全体としてロック、ポップス、アニソンなど多くのジャンルで楽しめるイヤホンです。ただある程度のキラキラ感はあるものの、派手さは抑え気味ですので、メリハリの効いた音を楽しみたい方にはあまり向かないかもしれません。またクラシック等にもあまり向いていないと思います。

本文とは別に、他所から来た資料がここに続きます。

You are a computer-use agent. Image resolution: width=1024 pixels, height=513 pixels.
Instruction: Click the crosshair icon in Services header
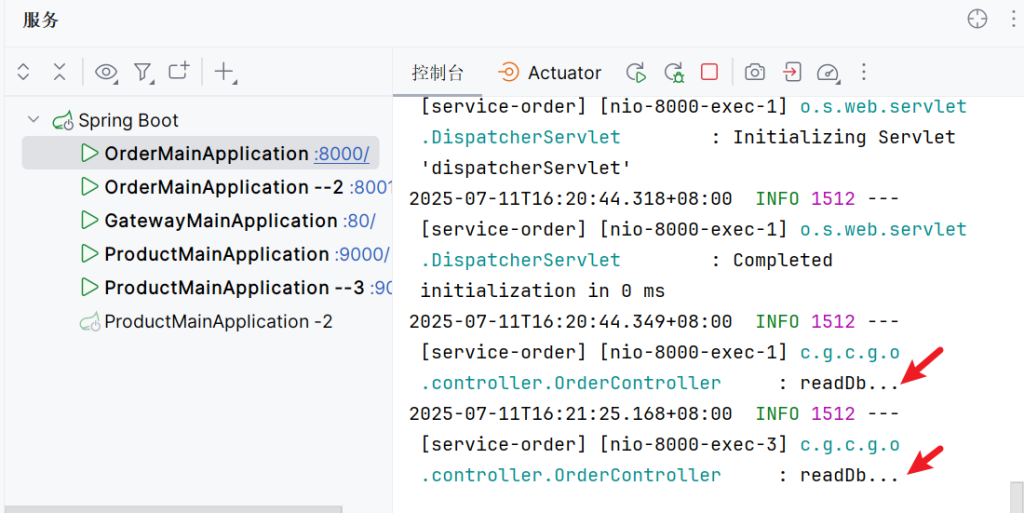coord(977,19)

内部構造的にいっけん同様に見える「RevoNext QT2」ですが、実際は全く異なるバランスでのチューニングが行われているようです。また、ここまで音質傾向が異なるとBAドライバー部分だけでなくダイナミック部分も「同じサイズの異なるドライバー」を使用している可能性も出てきますね。
さらに、「RevoNext QT2」はリケーブルによる音質向上も期待できます。Easy Earphonesなどが販売するKZやTFZのイヤホンで使用できる2pinタイプのケーブルがそのまま使用できますし、さらにKZ純正の銀メッキ線ケーブル(よく「きしめんケーブル」とかいわれるやつです)も「ZS5/ZS6用」のタイプがそのまま流用できます(ZST用のタイプは使えません)。


たとえばYinyooブランドの「YYX4729 銀メッキ 4芯ケーブル」や同ケーブルのブラックタイプ(「YYX4731 ブラック 銀メッキ 4芯ケーブル」)などは手ごろな価格ながら使い回しも良く音質面も明瞭さがアップします。またこれらのケーブルはバランス出力に対応したタイプも選択できますので、対応したDAP等を使用する場合は分離感の向上とともに出力を確保する上でも有効な手段ですね。私はAliExpressのEasy Earphonesで購入した同じタイプのブラウンのケーブルを合わせてみました。
■セラーの気合いの入りようも納得の完成度の高いサウンド

「RevoNext QT2」はサウンドの方向性が「KZ ZS6」とは全く変わってしまったため、同じような感覚で聴くと拍子抜けしてしまうのですが、非常に完成度の高いイヤホンに仕上がっていることは間違いないと思います。もしあなたが低域が効いたサウンドが好みでしたら「RevoNext QT2」は良い選択肢のひとつです。ただし、この価格帯は優秀なイヤホンの激戦区でもあるのでどれも優劣つけがたいのも事実。試聴無しでひとつを選ぶのはかなり難しいかもしれません。ひとつヒントと挙げるとすると、派手さの「KZ ZS6」、バランスの「E3000」、メリハリとキレの「TFZ SERIES 2」、解像度と聴きやすさの「ZS10」、そして中低域の気持ちよさの「RevoNext QT2」、という感じでしょうか(異論もあると思いますので参考程度で)。